A high-profile Auckland businesswoman - a solo mother - told me she wanted to support Mr Thompson because she thought he had been unfairly pilloried, but she wouldn't take the risk of saying anything publicly.

That illustrates how easily free speech and public debate can be stifled when the vengeful mob takes over. This was Hitler's technique: to frighten opponents into submission with such an overwhelming show of force that no-one dared dissent. Mr Thompson was abandoned even by his spineless board of directors.

Worse still, elements of the media were complicit in this, stoking the flames of outrage and orchestrating the vilification of a man whose worst sin seems to be that he sometimes shoots his mouth off.
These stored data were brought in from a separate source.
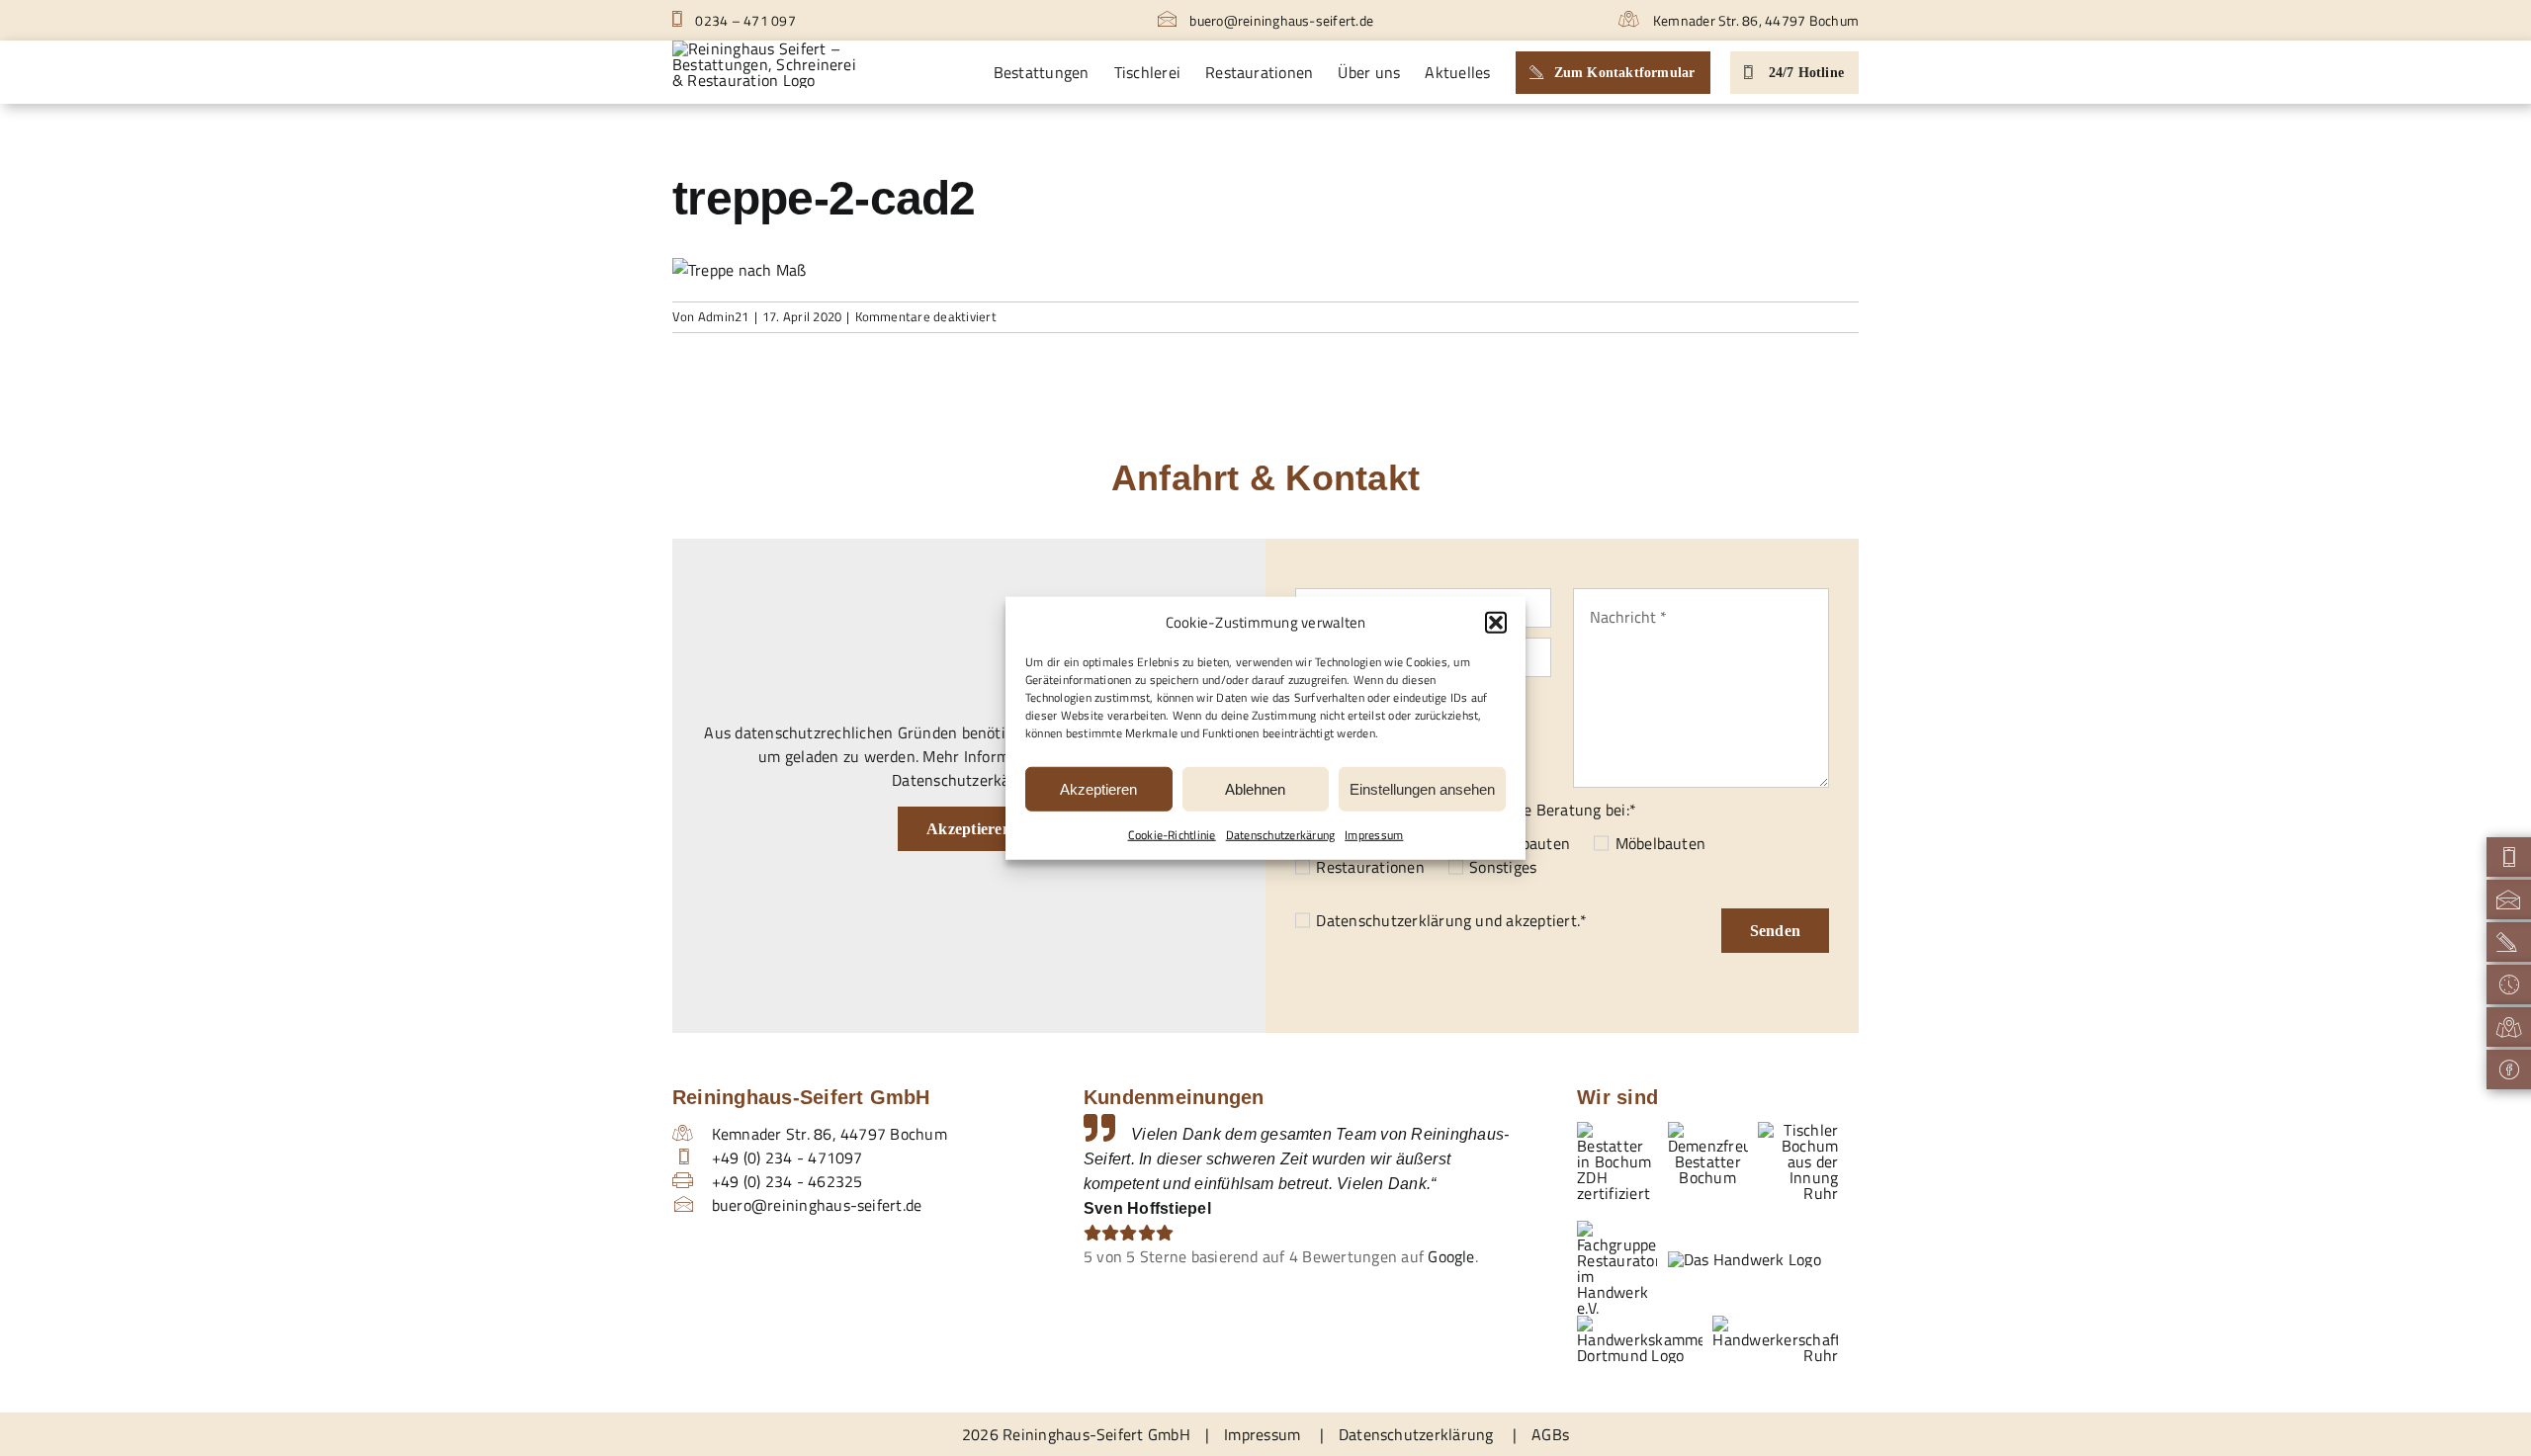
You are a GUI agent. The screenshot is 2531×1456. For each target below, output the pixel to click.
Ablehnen (1255, 788)
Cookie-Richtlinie (1172, 834)
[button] (1496, 623)
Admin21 (723, 316)
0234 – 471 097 (744, 20)
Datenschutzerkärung (1281, 834)
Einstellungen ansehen (1422, 788)
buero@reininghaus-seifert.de (1279, 20)
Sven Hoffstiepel (1147, 1208)
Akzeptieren (1098, 788)
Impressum (1374, 834)
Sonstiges (1502, 867)
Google (1451, 1256)
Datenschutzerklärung (1393, 920)
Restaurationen (1370, 867)
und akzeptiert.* (1451, 920)
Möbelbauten (1660, 843)
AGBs (1550, 1434)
Many female journalists couldn't see past their own indignation. The professional obligation to report the issue fairly and dispassionately was discarded.

TV3 in particular savaged and mocked Mr Thompson, jettisoning all pretence of neutrality and abandoning the once-sacrosanct principle of separating reportage from opinion. Not a pretty sight.

I wonder how many of Mr Thompson's attackers - including a former prime minister who apparently suffers from the delusion that she's still the Queen Bee - took the trouble to watch the unedited version of his 28-minute interview with Mihingarangi Forbes from Campbell Live, in which he attempted to clarify his views on the disparity between men's and women's pay rates. (You needed to watch the whole thing online because TV3 broadcast only four minutes that showed Mr Thompson reacting to provocation by a reporter whose interest was solely in what he had said about women's periods.)

Nothing Mr Thompson said was belittling to women. He didn't say men were better workers (quite the contrary, in fact), and there was nothing to suggest that he thought the 12 per cent pay disparity between the sexes was a desirable state of affairs.

Much of what he said simply reflected the reality of the employment market: for example, that women are more likely than men to take time off when children are sick, and that many women's careers are interrupted by motherhood, with a consequent impact on their earning potential.

The worst he can be accused of is that he made a careless generalisation in the initial radio discussion and didn't have facts to support it. But he was howled down so deafeningly that public figures in future will think very carefully before expressing a view on anything, and good people who might otherwise be tempted to enter public life may decide it's just not worth the grief.

All of which is good for the control freaks who want to dictate what we think and say, but bad for democracy.

2 comments:

Ray said...

Is it possible that the EMA got rid of him merely to remove any possible link between what he said and what the some EMA members practice in business?

John C - Whangarei said...

Meanwhile another gaggle of hens (aka New Zealand College of Midwives) laid a few eggs in their tizz over the cover of the North and South.

Way to go girls, how to wave the professional women's flag, with balls like men's, in the pursuit of equal pay. Not!